I would like help visualising these data. What I have tried to show is by segments those that over or under index against the average (total). I think the challenge is finding a way to visualise data with many series and categories/segments whilst highlighting over and under indexing of categories. In the end I settled with a table…
Is there a better and less clunky way? I wanted to avoid bar charts at all costs as I feel the number of bars detracts away from it being a clean visual.
Let me know if this is unclear! I look forward to the comments!
Here is a bar chart for the total, and dot plot for the individual index values, the percent difference from total.
Tableau workbook at https://public.tableau.com/views/Alttoheatmap/BarChartandDotPlot?:embed=y
I think you just need to remove some of the non-important colors… Did this in Tableau, with a little data wrangling.
How about this?
(created in Zebra BI for Excel)
A couple of additional thoughts here:
– put the longer dimension to rows
– use the same chart type for the same units
– scale all charts
– visualize variances (in percentage points) in two colors (either red/green or blue/orange or black/blue to make it safe for people with color vision deficiency), use + and – sign in front of variance labels
Hope this helps…
Nice job, Andrej. I like Joe Mako’s too, but this one makes it easier for me to compare across both locations (down a column) and population groups (across a row). Yours is the only view that let me see that the “total” is not a true average — it must be weighted somehow.
You’ve lost one thing I like about the original and Joe’s, which is that only substantial differences are called out with color. You’re already showing plus/minus by position from the center line, so I like reserving color for the substantial differences.
A couple technical issues: It seems your differences are backwards and your population groups are in a different order.
Xan, thanks for pointing out the “technical” issues. I was too fast… Here’s the corrected version.
In the first version I sorted the population groups by average variance. Now, after doing my homework and learning about these population segments, I’ve put them back to the original order.
Regarding highlighting “substantial” differences I have a different opinion. Who decides that 20% (or any other number for that matter) is the right threshold to call it a “substantial” difference? And if only 20% and more is substantial, how about 19.9%? How about 50% or 100%? Reducing continuous values to 2 or 3 classes leads to oversimplification. It obscures the comparisons and encourages misinterpretations. If necessary, only discrete categories should be coded with color hue.
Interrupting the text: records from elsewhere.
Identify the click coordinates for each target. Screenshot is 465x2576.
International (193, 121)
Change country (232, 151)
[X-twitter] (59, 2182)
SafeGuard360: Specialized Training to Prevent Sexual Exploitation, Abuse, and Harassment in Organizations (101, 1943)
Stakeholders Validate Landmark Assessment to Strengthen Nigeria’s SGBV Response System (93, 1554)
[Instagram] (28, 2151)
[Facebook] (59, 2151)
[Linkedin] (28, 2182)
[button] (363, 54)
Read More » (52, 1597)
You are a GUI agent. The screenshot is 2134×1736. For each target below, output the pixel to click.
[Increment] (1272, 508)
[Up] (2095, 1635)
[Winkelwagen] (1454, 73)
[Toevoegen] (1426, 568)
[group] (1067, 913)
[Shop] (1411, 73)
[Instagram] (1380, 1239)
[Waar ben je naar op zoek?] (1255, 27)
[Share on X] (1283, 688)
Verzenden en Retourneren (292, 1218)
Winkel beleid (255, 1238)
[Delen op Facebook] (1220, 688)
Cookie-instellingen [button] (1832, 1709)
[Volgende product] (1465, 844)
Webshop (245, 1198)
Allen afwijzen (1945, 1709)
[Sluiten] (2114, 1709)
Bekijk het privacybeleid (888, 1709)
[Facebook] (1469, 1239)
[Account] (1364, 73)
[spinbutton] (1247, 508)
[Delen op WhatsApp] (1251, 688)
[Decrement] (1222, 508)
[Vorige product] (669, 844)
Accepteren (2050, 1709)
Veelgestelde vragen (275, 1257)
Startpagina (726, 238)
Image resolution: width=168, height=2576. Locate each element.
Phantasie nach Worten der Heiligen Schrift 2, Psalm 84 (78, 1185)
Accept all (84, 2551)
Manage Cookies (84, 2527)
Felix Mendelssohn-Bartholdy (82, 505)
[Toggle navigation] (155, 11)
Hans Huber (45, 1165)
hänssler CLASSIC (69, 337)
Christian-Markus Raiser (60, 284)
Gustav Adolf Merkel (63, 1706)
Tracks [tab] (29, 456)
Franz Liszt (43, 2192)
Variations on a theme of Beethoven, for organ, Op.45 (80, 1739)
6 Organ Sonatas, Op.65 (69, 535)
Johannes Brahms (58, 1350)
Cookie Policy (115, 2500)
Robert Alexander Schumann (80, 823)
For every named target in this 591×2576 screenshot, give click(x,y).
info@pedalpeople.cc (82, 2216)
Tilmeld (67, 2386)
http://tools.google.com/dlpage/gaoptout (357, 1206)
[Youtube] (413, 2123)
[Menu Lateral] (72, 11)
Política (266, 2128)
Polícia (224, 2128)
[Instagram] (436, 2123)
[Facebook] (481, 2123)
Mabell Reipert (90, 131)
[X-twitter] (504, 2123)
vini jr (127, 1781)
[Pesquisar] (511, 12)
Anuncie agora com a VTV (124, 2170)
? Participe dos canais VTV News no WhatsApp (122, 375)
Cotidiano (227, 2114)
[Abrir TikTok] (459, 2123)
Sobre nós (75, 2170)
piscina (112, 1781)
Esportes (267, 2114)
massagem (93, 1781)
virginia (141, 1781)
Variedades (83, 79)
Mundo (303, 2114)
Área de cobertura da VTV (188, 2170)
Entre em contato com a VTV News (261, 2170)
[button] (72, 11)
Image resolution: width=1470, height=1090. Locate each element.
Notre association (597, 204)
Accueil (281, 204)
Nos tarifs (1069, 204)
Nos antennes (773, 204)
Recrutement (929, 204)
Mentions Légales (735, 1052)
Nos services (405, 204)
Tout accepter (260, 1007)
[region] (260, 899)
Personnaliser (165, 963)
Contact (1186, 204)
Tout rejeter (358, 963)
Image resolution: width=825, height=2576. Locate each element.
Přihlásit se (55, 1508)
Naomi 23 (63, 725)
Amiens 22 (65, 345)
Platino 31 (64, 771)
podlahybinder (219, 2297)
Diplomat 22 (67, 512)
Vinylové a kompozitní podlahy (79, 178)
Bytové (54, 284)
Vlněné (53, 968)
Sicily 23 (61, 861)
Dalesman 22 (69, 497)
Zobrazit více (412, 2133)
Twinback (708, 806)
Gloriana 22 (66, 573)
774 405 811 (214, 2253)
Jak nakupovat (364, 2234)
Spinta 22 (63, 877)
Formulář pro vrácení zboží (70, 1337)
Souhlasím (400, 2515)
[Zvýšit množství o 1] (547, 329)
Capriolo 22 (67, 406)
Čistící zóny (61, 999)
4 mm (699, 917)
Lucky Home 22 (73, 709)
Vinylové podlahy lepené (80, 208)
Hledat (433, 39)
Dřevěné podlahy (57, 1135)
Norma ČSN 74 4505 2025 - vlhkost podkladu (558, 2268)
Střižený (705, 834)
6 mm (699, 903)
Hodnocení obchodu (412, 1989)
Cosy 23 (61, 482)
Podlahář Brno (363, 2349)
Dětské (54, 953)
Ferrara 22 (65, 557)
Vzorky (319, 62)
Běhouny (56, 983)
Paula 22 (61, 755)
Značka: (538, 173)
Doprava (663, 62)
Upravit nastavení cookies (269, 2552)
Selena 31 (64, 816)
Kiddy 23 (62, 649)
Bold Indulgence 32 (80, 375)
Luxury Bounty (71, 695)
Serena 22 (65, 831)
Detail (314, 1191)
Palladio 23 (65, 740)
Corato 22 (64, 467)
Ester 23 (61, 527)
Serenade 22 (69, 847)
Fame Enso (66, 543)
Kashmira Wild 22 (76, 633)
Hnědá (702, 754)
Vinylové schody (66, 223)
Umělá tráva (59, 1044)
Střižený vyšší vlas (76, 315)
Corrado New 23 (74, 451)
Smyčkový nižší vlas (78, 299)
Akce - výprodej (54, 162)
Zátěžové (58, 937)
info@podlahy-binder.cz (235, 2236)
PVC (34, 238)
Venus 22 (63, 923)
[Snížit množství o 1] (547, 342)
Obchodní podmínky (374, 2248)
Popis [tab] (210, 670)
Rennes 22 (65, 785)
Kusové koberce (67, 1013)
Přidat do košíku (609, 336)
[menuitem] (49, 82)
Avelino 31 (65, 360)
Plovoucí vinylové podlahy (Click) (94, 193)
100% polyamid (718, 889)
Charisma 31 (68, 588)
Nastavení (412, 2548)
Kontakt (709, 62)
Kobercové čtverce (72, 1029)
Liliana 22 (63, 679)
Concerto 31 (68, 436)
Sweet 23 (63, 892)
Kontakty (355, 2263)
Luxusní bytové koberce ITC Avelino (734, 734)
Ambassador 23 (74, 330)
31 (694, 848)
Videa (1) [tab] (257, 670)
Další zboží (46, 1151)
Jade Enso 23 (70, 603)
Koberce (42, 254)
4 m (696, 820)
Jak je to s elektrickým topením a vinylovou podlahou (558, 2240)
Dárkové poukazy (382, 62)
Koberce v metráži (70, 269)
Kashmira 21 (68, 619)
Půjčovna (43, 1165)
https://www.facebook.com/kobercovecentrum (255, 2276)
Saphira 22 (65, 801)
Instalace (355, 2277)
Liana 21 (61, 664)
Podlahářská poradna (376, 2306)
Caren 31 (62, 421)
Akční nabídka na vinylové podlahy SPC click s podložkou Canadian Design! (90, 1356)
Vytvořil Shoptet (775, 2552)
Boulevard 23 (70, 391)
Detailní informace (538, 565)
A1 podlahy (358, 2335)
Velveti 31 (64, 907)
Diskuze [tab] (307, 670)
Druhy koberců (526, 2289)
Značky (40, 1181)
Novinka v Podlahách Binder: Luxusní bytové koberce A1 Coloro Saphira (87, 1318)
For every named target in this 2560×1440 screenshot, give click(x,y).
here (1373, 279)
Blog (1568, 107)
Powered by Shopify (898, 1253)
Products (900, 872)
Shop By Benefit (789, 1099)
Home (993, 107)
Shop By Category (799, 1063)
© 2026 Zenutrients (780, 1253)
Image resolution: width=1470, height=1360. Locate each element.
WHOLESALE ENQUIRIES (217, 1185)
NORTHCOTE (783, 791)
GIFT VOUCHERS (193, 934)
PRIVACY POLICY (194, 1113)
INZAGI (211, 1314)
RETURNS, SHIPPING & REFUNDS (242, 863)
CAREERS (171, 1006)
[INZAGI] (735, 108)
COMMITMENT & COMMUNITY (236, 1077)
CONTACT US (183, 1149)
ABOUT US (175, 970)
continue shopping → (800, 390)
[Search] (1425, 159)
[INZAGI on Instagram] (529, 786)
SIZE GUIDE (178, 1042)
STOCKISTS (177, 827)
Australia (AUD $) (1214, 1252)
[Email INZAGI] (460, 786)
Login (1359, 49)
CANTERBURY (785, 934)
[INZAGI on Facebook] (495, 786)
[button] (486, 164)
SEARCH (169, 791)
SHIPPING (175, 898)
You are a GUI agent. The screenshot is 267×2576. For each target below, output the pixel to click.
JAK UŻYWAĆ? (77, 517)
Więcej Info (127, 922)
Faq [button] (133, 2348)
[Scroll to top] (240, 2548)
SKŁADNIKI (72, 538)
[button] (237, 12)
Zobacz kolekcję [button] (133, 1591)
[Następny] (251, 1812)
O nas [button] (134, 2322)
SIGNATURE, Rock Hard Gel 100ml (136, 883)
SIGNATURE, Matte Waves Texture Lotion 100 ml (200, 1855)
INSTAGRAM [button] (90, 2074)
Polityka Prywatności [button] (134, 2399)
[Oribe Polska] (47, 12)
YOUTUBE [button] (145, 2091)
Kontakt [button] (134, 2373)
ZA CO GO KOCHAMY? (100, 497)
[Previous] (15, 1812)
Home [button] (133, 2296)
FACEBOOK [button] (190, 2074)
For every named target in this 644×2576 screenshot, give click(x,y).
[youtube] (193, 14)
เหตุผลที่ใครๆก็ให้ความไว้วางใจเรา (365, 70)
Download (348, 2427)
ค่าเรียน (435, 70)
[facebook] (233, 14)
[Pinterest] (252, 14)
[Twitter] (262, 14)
Quantities are best coded in length only and that’s where almost all “heat maps” (as well as many map-based visualizations) fail.
I personally believe that a visualization should first truly and accurately present the situation, only then can we extract the message(s). The end user will decide for himself, what is substantial – if he is given the chance to fully assess and understand the situation.
However, the color can still be reduced as you suggested (e.g. using grey instead of green or using another color scheme, such as for color deficiency safe instead of red/green).
Andrej,
Great to hear your thinking on substantial differences. I often like simplifications if I trust the author — it means the author has done the work in figuring out what’s relevant to the message.
In other words, if the author of the visualization has the domain expertise to distinguish typical variation from substantial variation, it helps the reader to get the benefit of that expertise. (I’m trying to avoid loaded stat words like “normal” and “significant” since I’m speaking loosely.) I’m not sure if 20% is arbitrary or not in this case, though I’m assuming it is at least somewhat meaningful.
This idea of using some rule to visualize special values differently appears in many statistic graphics, such as box plots, control charts and funnel plots. In those cases, it’s a necessary to have hard cut-offs (IRQ, spec limits, and standard errors) even though they may suffer from the “19.9” issue you point out.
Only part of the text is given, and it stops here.